## Listed entries
╔══
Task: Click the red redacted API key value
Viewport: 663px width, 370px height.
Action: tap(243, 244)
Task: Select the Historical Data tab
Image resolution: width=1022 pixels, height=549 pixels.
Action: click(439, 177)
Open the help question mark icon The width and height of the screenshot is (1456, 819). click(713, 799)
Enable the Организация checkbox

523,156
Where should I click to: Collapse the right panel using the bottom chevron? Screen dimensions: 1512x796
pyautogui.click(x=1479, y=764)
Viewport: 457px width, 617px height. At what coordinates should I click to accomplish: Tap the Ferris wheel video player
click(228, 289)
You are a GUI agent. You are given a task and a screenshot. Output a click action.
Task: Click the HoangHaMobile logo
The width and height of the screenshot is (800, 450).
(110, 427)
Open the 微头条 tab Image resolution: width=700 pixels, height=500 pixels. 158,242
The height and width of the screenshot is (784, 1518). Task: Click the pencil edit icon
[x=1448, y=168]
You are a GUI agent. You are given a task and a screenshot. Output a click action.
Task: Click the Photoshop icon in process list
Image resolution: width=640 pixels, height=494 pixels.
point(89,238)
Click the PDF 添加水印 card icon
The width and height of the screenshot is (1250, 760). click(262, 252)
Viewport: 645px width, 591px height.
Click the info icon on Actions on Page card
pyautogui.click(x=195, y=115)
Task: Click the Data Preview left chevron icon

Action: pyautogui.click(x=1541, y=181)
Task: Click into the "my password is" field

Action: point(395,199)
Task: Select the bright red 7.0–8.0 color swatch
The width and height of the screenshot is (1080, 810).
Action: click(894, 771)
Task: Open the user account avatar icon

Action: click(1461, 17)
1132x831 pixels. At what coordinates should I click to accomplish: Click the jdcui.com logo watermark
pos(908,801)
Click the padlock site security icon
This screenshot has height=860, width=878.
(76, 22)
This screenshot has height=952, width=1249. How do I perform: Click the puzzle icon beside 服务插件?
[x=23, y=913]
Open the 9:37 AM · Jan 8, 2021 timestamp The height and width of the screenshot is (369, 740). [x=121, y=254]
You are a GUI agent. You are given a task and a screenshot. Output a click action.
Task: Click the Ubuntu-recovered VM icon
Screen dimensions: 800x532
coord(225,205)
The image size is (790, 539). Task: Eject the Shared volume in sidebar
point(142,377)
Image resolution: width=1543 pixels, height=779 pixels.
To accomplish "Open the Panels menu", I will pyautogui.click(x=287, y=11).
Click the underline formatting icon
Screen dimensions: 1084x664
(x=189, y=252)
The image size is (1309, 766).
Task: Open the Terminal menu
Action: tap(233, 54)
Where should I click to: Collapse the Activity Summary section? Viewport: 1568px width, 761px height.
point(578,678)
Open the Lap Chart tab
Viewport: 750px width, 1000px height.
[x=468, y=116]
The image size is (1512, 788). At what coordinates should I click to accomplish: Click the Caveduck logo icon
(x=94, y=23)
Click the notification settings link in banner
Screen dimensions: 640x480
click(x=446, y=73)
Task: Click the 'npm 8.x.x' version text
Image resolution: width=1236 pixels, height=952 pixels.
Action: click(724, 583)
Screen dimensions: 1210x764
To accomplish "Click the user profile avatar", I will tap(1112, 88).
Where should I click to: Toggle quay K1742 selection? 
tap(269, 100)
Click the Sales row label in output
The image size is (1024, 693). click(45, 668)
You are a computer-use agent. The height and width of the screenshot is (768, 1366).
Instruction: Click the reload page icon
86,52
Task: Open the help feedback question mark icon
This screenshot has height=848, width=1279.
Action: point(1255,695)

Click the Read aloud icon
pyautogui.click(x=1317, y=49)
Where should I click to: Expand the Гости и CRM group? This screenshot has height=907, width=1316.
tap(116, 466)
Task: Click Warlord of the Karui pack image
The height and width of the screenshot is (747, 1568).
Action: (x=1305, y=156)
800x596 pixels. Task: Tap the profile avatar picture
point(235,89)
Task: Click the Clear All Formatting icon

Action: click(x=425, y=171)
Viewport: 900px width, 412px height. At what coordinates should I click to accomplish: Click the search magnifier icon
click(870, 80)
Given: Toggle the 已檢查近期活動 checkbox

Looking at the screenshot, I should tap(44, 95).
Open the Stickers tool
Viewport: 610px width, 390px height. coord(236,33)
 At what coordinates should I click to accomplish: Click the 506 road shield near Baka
╚══
## Task description
Copy out all of the entries above word for word, without changing anything.

## Output of the task
Task: Click the red redacted API key value
Viewport: 663px width, 370px height.
Action: tap(243, 244)
Task: Select the Historical Data tab
Image resolution: width=1022 pixels, height=549 pixels.
Action: click(439, 177)
Open the help question mark icon The width and height of the screenshot is (1456, 819). click(713, 799)
Enable the Организация checkbox

523,156
Where should I click to: Collapse the right panel using the bottom chevron? Screen dimensions: 1512x796
pyautogui.click(x=1479, y=764)
Viewport: 457px width, 617px height. At what coordinates should I click to accomplish: Tap the Ferris wheel video player
click(228, 289)
You are a GUI agent. You are given a task and a screenshot. Output a click action.
Task: Click the HoangHaMobile logo
The width and height of the screenshot is (800, 450).
(110, 427)
Open the 微头条 tab Image resolution: width=700 pixels, height=500 pixels. 158,242
The height and width of the screenshot is (784, 1518). Task: Click the pencil edit icon
[x=1448, y=168]
You are a GUI agent. You are given a task and a screenshot. Output a click action.
Task: Click the Photoshop icon in process list
Image resolution: width=640 pixels, height=494 pixels.
point(89,238)
Click the PDF 添加水印 card icon
The width and height of the screenshot is (1250, 760). click(262, 252)
Viewport: 645px width, 591px height.
Click the info icon on Actions on Page card
pyautogui.click(x=195, y=115)
Task: Click the Data Preview left chevron icon

Action: pyautogui.click(x=1541, y=181)
Task: Click into the "my password is" field

Action: point(395,199)
Task: Select the bright red 7.0–8.0 color swatch
The width and height of the screenshot is (1080, 810).
Action: click(894, 771)
Task: Open the user account avatar icon

Action: click(1461, 17)
1132x831 pixels. At what coordinates should I click to accomplish: Click the jdcui.com logo watermark
pos(908,801)
Click the padlock site security icon
This screenshot has height=860, width=878.
(76, 22)
This screenshot has height=952, width=1249. How do I perform: Click the puzzle icon beside 服务插件?
[x=23, y=913]
Open the 9:37 AM · Jan 8, 2021 timestamp The height and width of the screenshot is (369, 740). [x=121, y=254]
You are a GUI agent. You are given a task and a screenshot. Output a click action.
Task: Click the Ubuntu-recovered VM icon
Screen dimensions: 800x532
coord(225,205)
The image size is (790, 539). Task: Eject the Shared volume in sidebar
point(142,377)
Image resolution: width=1543 pixels, height=779 pixels.
To accomplish "Open the Panels menu", I will pyautogui.click(x=287, y=11).
Click the underline formatting icon
Screen dimensions: 1084x664
(x=189, y=252)
The image size is (1309, 766).
Task: Open the Terminal menu
Action: tap(233, 54)
Where should I click to: Collapse the Activity Summary section? Viewport: 1568px width, 761px height.
point(578,678)
Open the Lap Chart tab
Viewport: 750px width, 1000px height.
[x=468, y=116]
The image size is (1512, 788). At what coordinates should I click to accomplish: Click the Caveduck logo icon
(x=94, y=23)
Click the notification settings link in banner
Screen dimensions: 640x480
click(x=446, y=73)
Task: Click the 'npm 8.x.x' version text
Image resolution: width=1236 pixels, height=952 pixels.
Action: click(724, 583)
Screen dimensions: 1210x764
To accomplish "Click the user profile avatar", I will tap(1112, 88).
Where should I click to: Toggle quay K1742 selection? 
tap(269, 100)
Click the Sales row label in output
The image size is (1024, 693). click(45, 668)
You are a computer-use agent. The height and width of the screenshot is (768, 1366).
Instruction: Click the reload page icon
86,52
Task: Open the help feedback question mark icon
This screenshot has height=848, width=1279.
Action: point(1255,695)

Click the Read aloud icon
pyautogui.click(x=1317, y=49)
Where should I click to: Expand the Гости и CRM group? This screenshot has height=907, width=1316.
tap(116, 466)
Task: Click Warlord of the Karui pack image
The height and width of the screenshot is (747, 1568).
Action: (x=1305, y=156)
800x596 pixels. Task: Tap the profile avatar picture
point(235,89)
Task: Click the Clear All Formatting icon

Action: click(x=425, y=171)
Viewport: 900px width, 412px height. At what coordinates should I click to accomplish: Click the search magnifier icon
click(870, 80)
Given: Toggle the 已檢查近期活動 checkbox

Looking at the screenshot, I should tap(44, 95).
Open the Stickers tool
Viewport: 610px width, 390px height. coord(236,33)
 At what coordinates should I click to accomplish: Click the 506 road shield near Baka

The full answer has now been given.